● **Assignment**: Where the line containing "1287x681 pixels. How" appears below, start there and repeat each line exactly to the end. Leave the pictures out.

── Exercise input

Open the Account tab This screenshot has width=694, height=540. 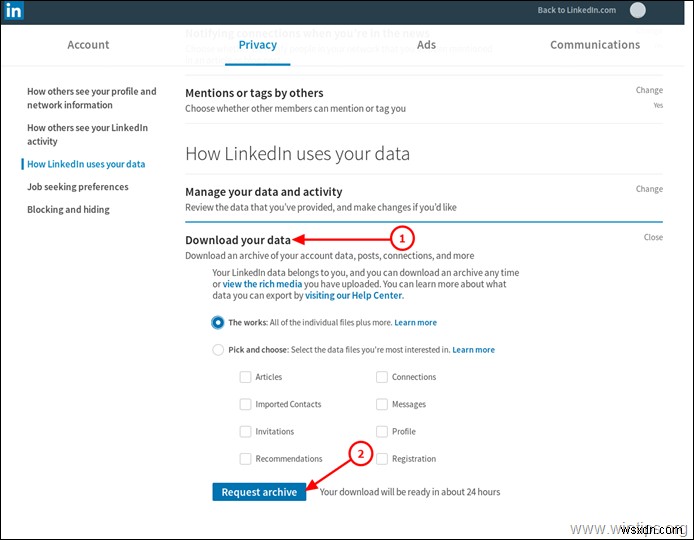tap(88, 45)

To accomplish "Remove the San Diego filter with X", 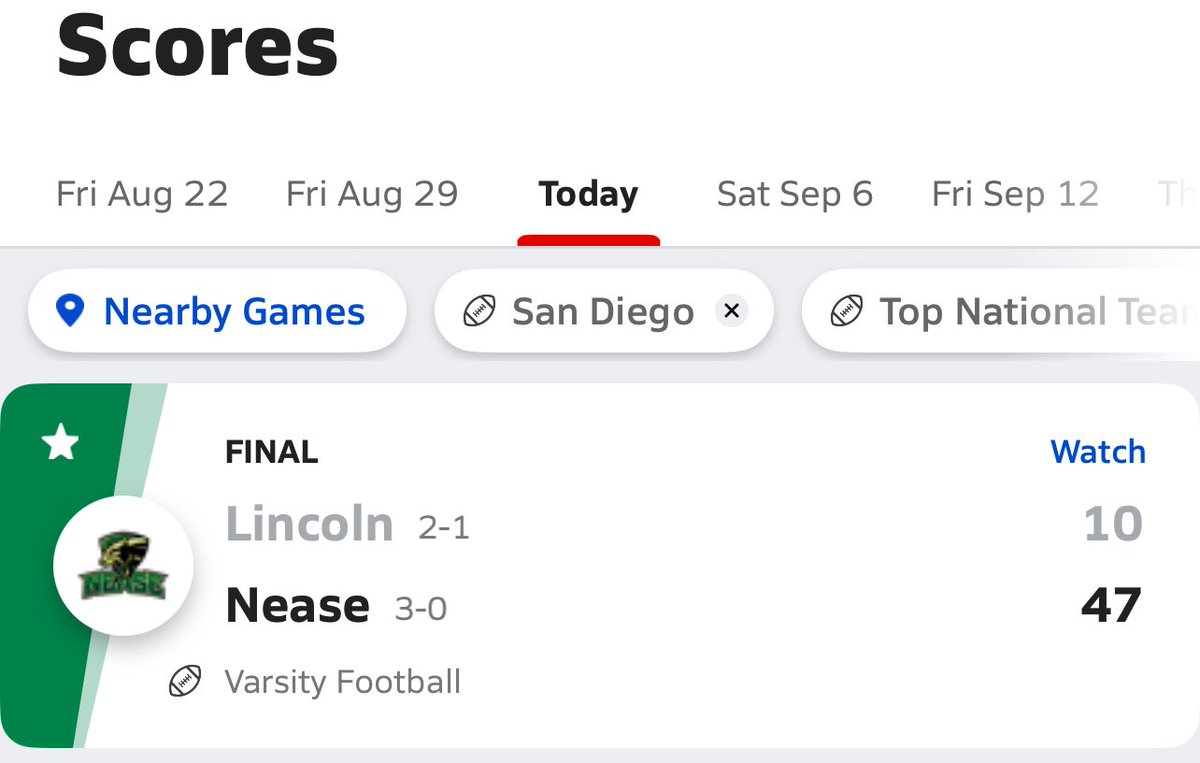I will pyautogui.click(x=731, y=312).
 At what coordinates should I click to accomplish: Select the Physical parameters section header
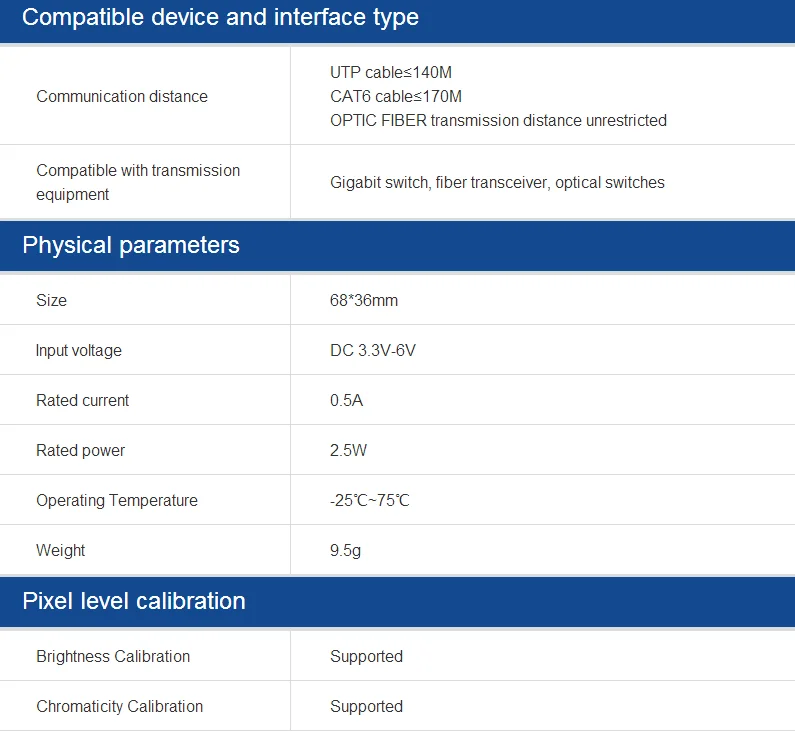[131, 246]
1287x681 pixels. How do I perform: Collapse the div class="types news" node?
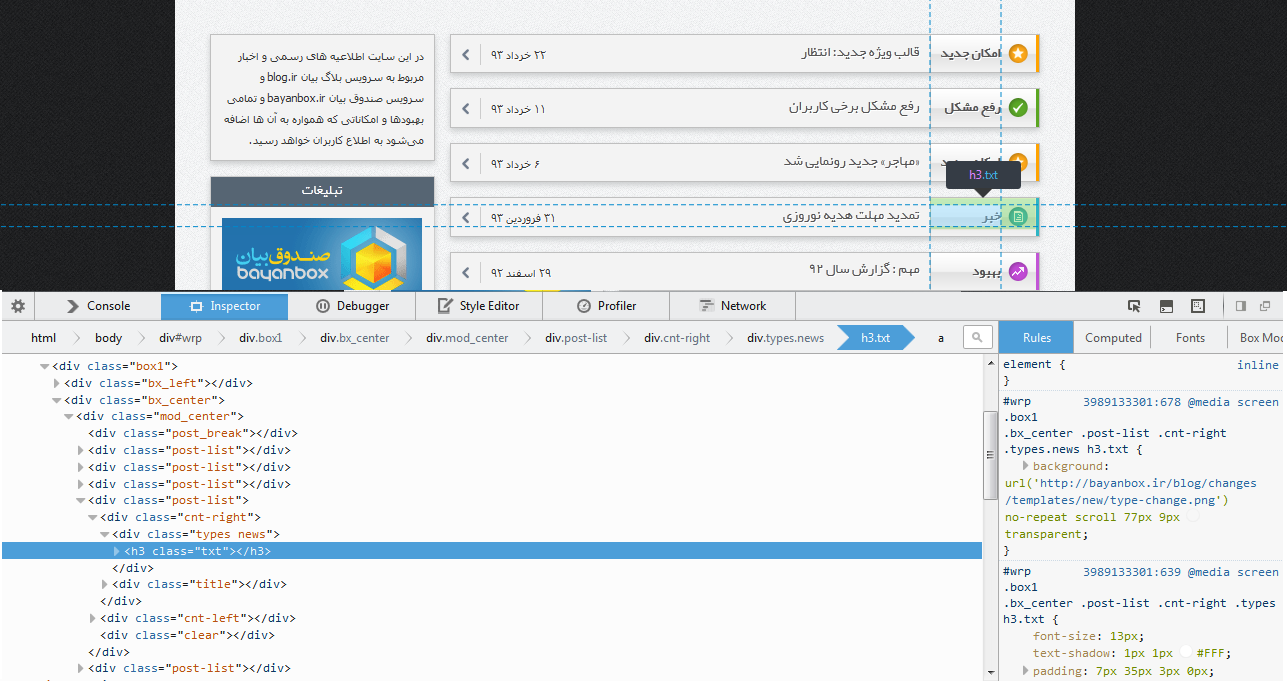click(x=106, y=535)
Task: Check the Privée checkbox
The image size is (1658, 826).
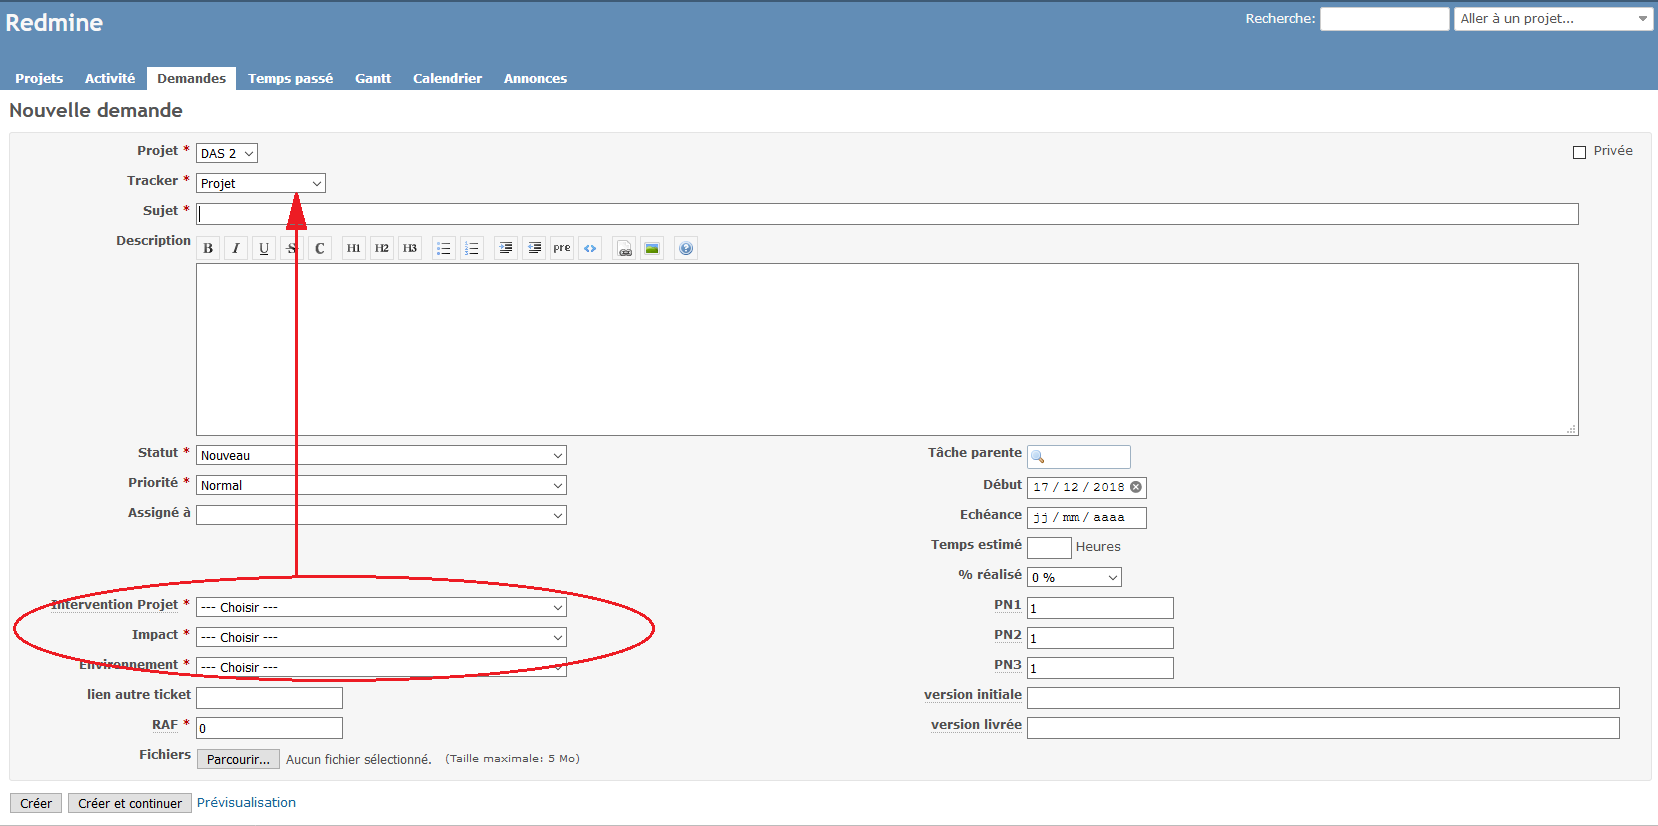Action: click(1580, 152)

────

● **Answer to this exercise**:
1287x681 pixels. How do I perform: Collapse the div class="types news" node?
click(x=106, y=535)
Task: Check the Privée checkbox
The image size is (1658, 826).
Action: click(1580, 152)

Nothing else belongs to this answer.